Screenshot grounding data
--- START ---

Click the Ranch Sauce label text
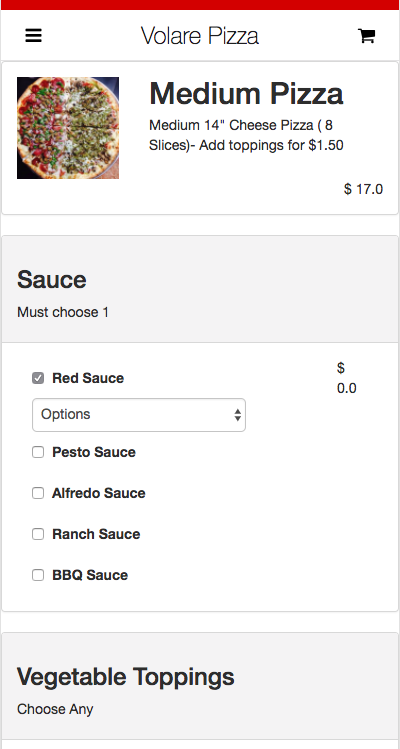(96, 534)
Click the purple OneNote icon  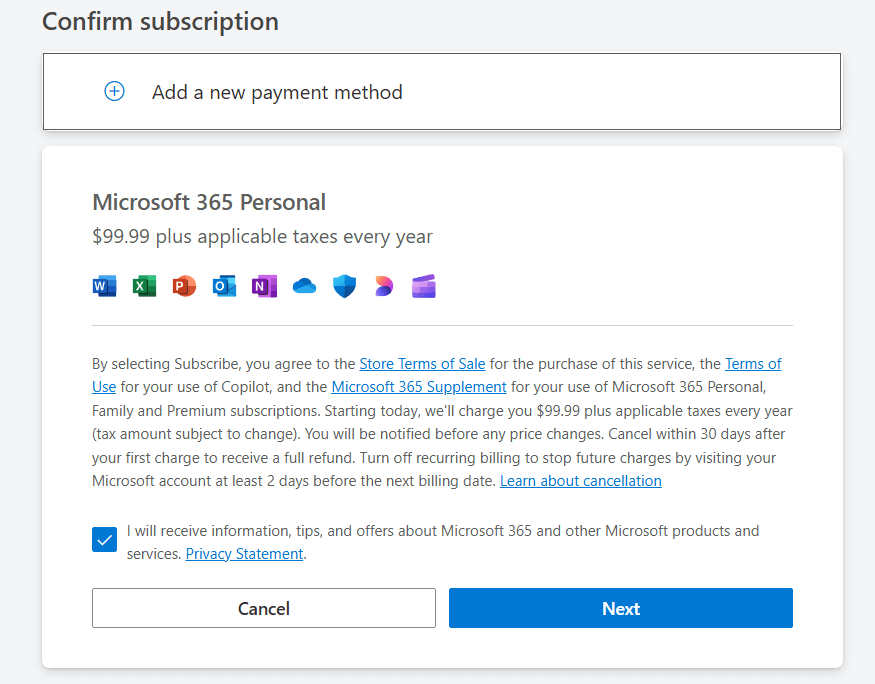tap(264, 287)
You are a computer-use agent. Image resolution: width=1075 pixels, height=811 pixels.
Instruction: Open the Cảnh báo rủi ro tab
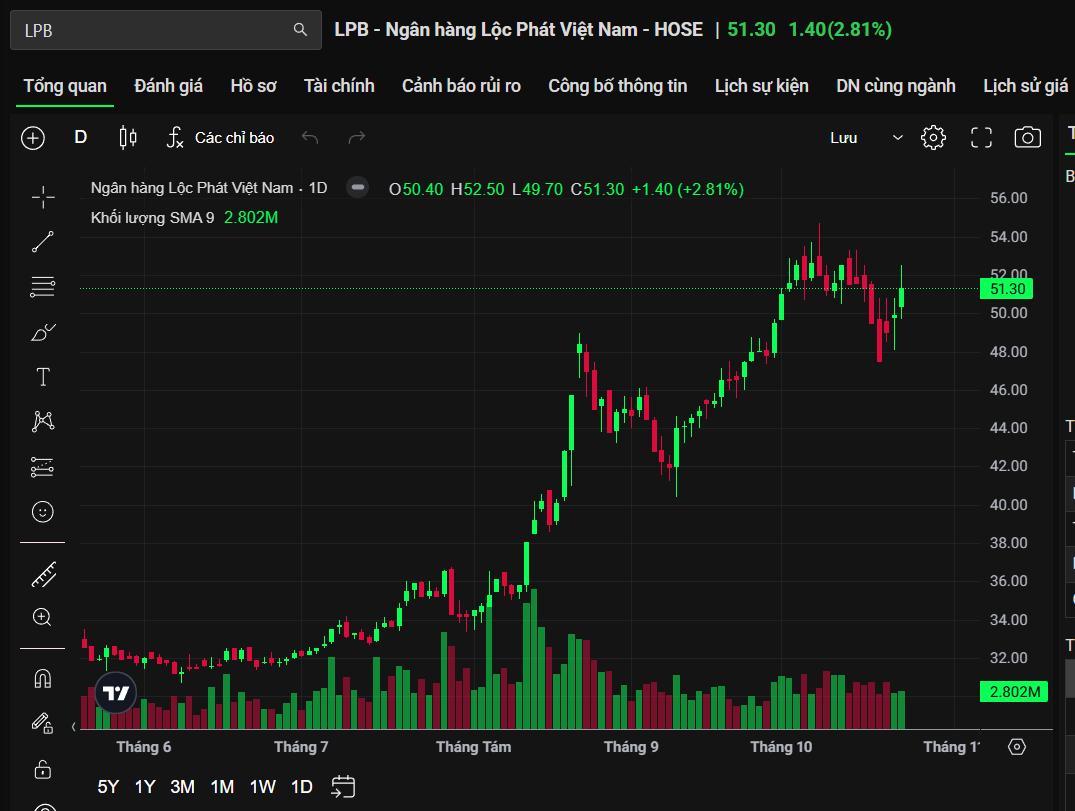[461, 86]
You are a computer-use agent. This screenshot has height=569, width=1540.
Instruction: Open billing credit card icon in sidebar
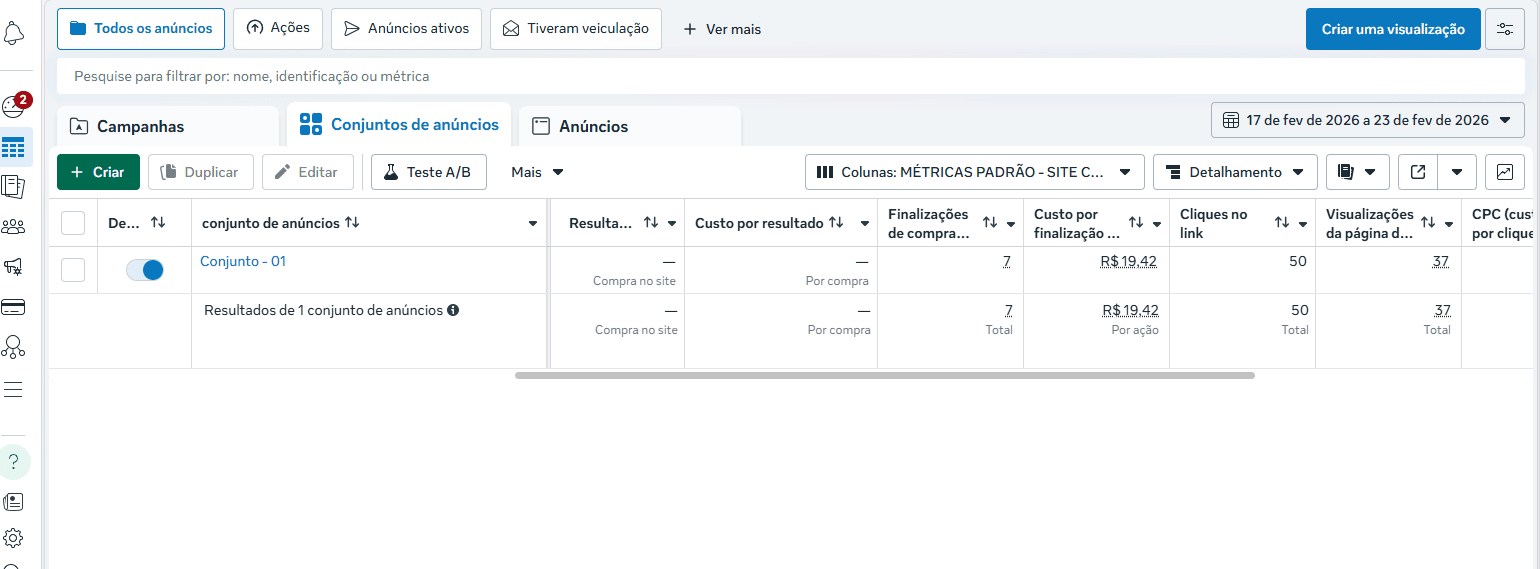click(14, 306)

--- END ---

**TASK PROMPT:** Scan the data above and state how many of its lines contain the string "agent", with no other content.

**TASK ANSWER:** 2